Problem description: Work out how many lines below contain the word "agent". Only the number is wanted.
===== Data shown
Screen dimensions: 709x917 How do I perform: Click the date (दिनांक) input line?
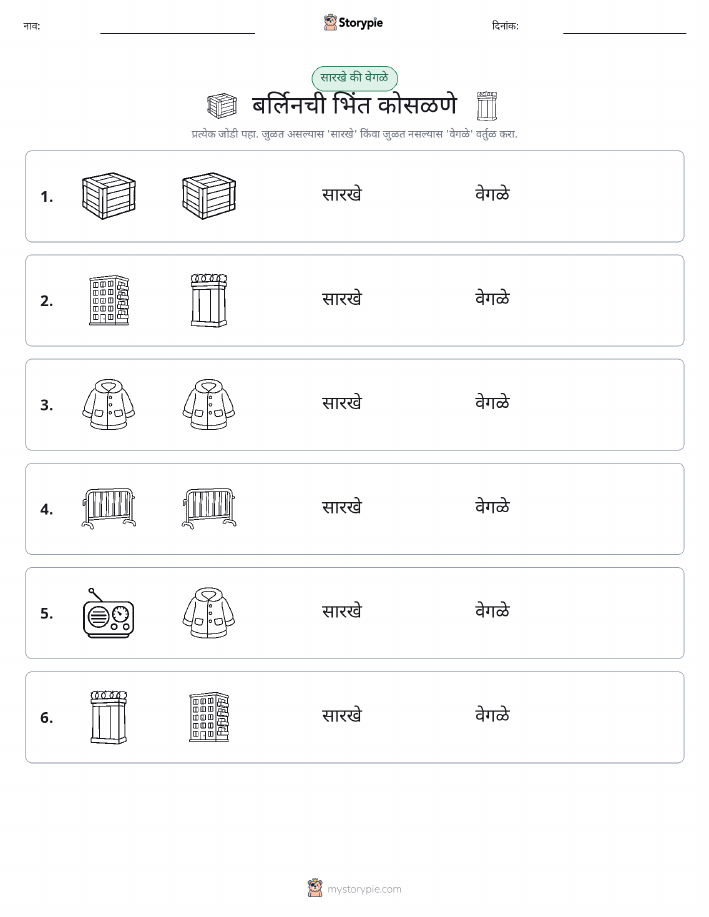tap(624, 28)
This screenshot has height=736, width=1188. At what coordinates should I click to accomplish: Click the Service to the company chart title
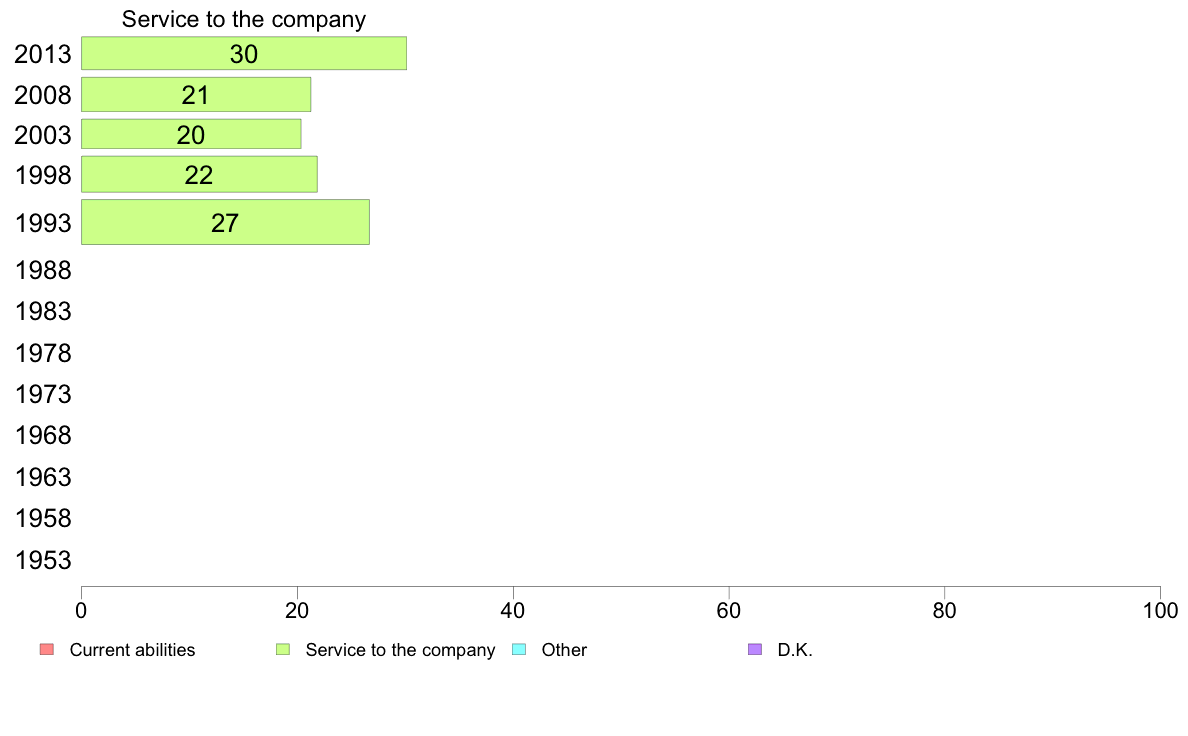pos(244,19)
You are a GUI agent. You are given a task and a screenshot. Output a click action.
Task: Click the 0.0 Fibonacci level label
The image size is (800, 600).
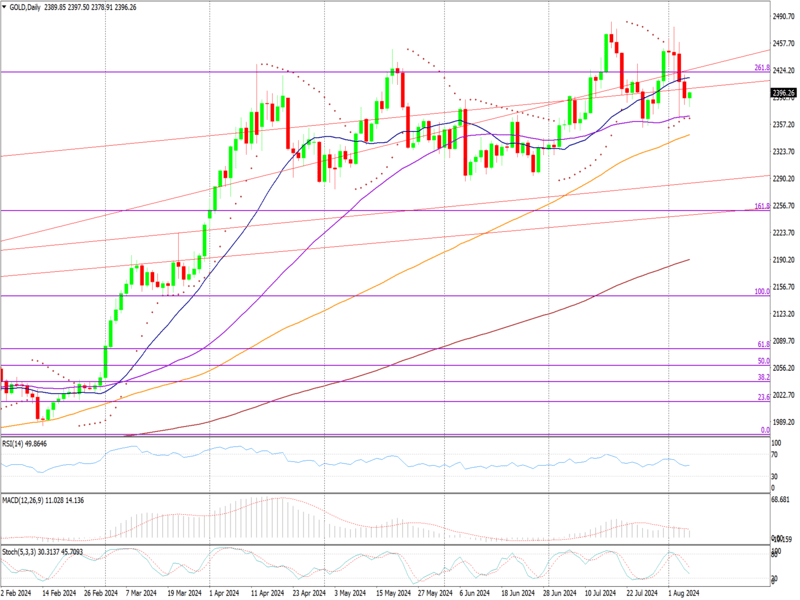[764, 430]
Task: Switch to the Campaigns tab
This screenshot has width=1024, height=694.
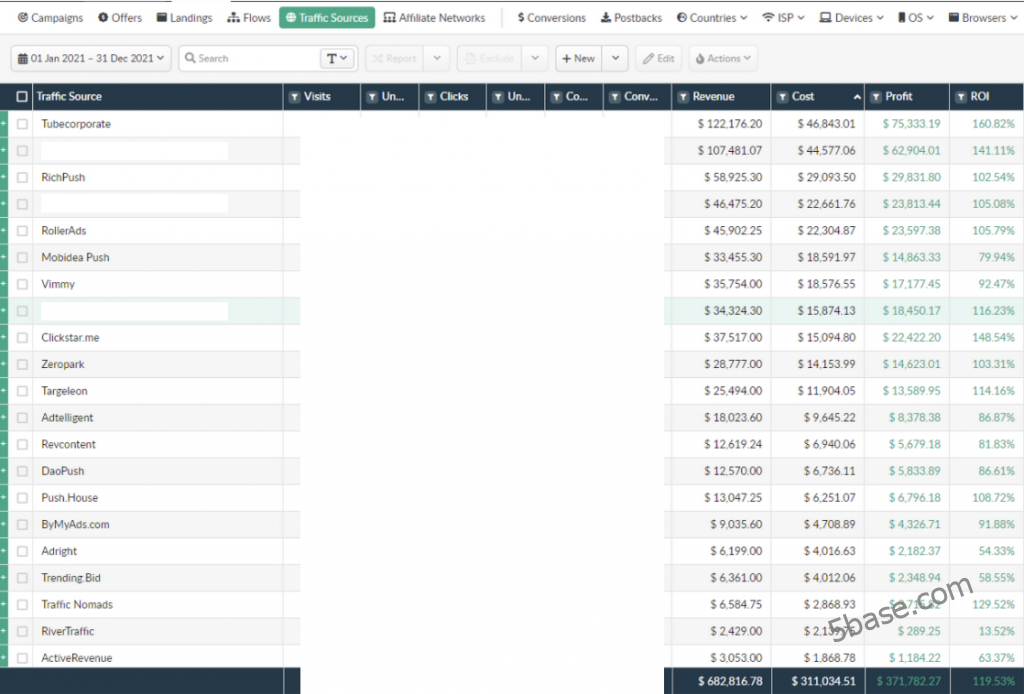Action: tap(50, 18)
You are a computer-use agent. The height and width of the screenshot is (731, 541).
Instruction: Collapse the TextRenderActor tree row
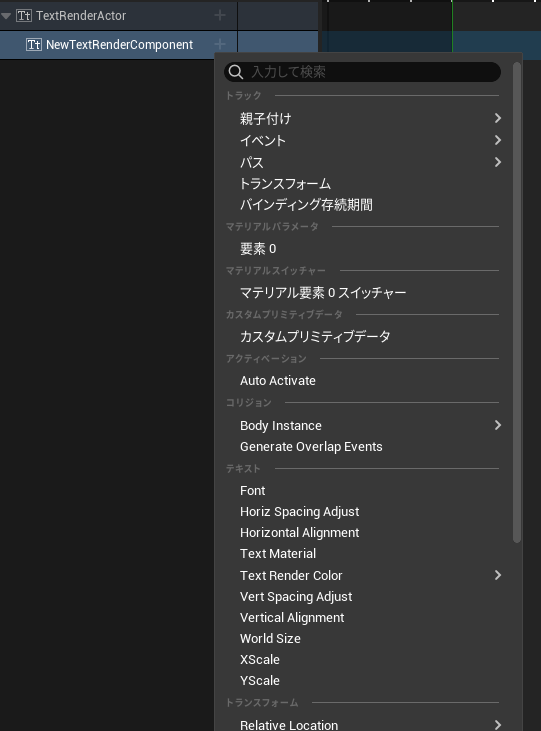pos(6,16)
==========
===== Data shown
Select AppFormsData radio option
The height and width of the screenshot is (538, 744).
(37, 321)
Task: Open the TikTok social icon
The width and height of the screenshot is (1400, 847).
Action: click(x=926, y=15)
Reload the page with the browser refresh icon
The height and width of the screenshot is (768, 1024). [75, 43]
==========
Finished exercise: 2